Mo. Supreme Court upholds 2010 earnings tax law changes

An initiative petition that won overwhelming voters’ approval two years ago was constitutional, Missouri’s Supreme Court ruled today.

The high court’s eight-page opinion, written by Judge George Draper III, upheld Cole County Circuit Judge Jon Beetem’s Aug. 15, 2011, ruling dismissing all claims in a lawsuit filed by two Kansas City men challenging the proposal to prevent all cities from creating an earnings tax, and requiring Kansas City and St. Louis to hold citywide votes every five years in order to keep their earnings taxes on the books.

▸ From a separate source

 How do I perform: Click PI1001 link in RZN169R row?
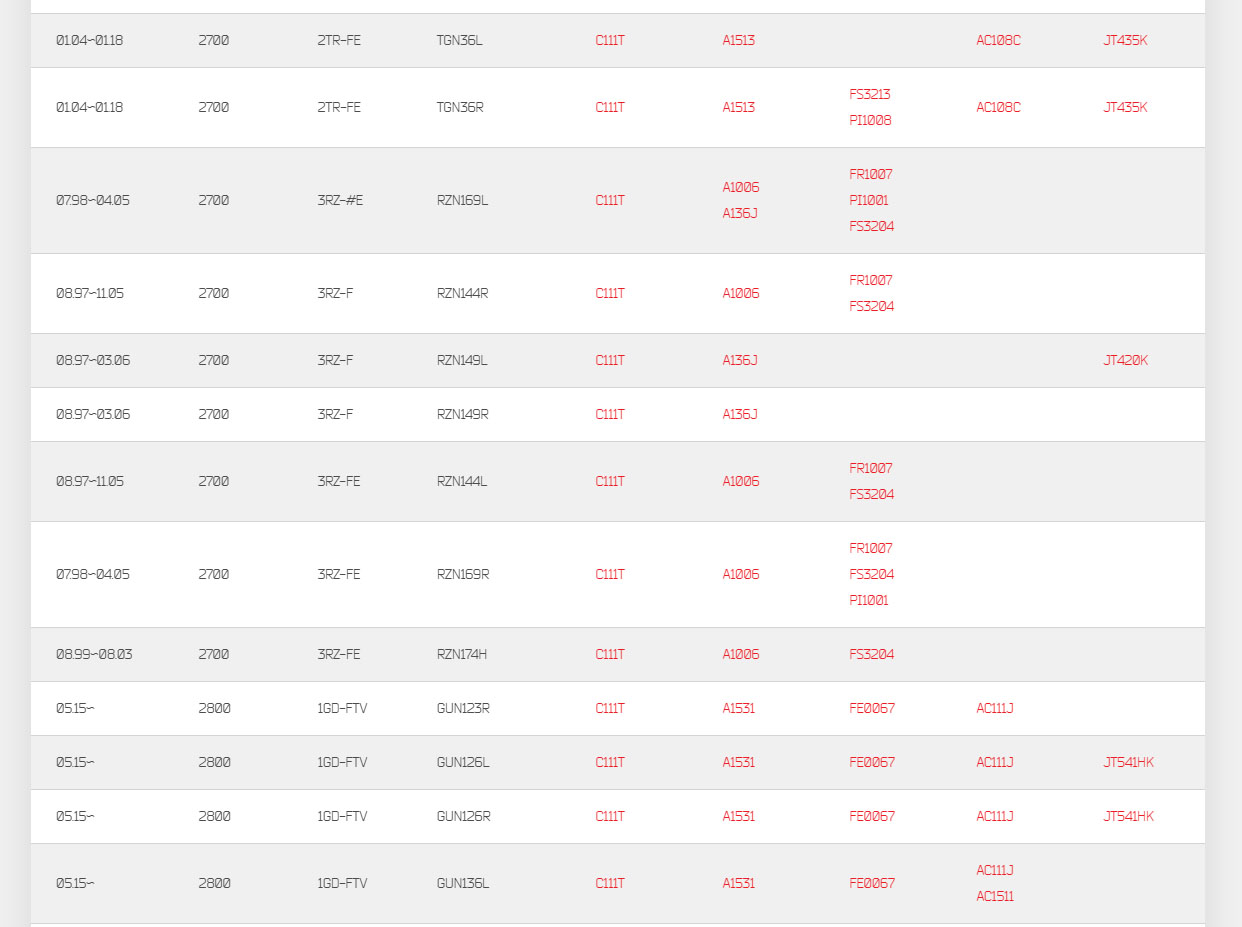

An earnings tax is an up-to 1 percent tax on the amount of income a person earns if they live, or work in, a city that imposes the tax.

Pat Dujakovich — a Kansas City Fire Department Field Battalion chief and the president of the Greater Kansas City AFL-CIO — and Troy Schulte, Kansas City’s Budget Officer, filed the lawsuit in 2010, seeking to block the November election on the proposal.

Beetem overruled that request, and voters approved the state law change by a more than 2-to-1 margin.

After a full hearing in 2011, he ruled that Dujakovich and Schulte had not proved they were entitled to any declaration of rights and dismissed their case “with prejudice,” meaning they couldn’t file a new suit making the same, or similar, claims.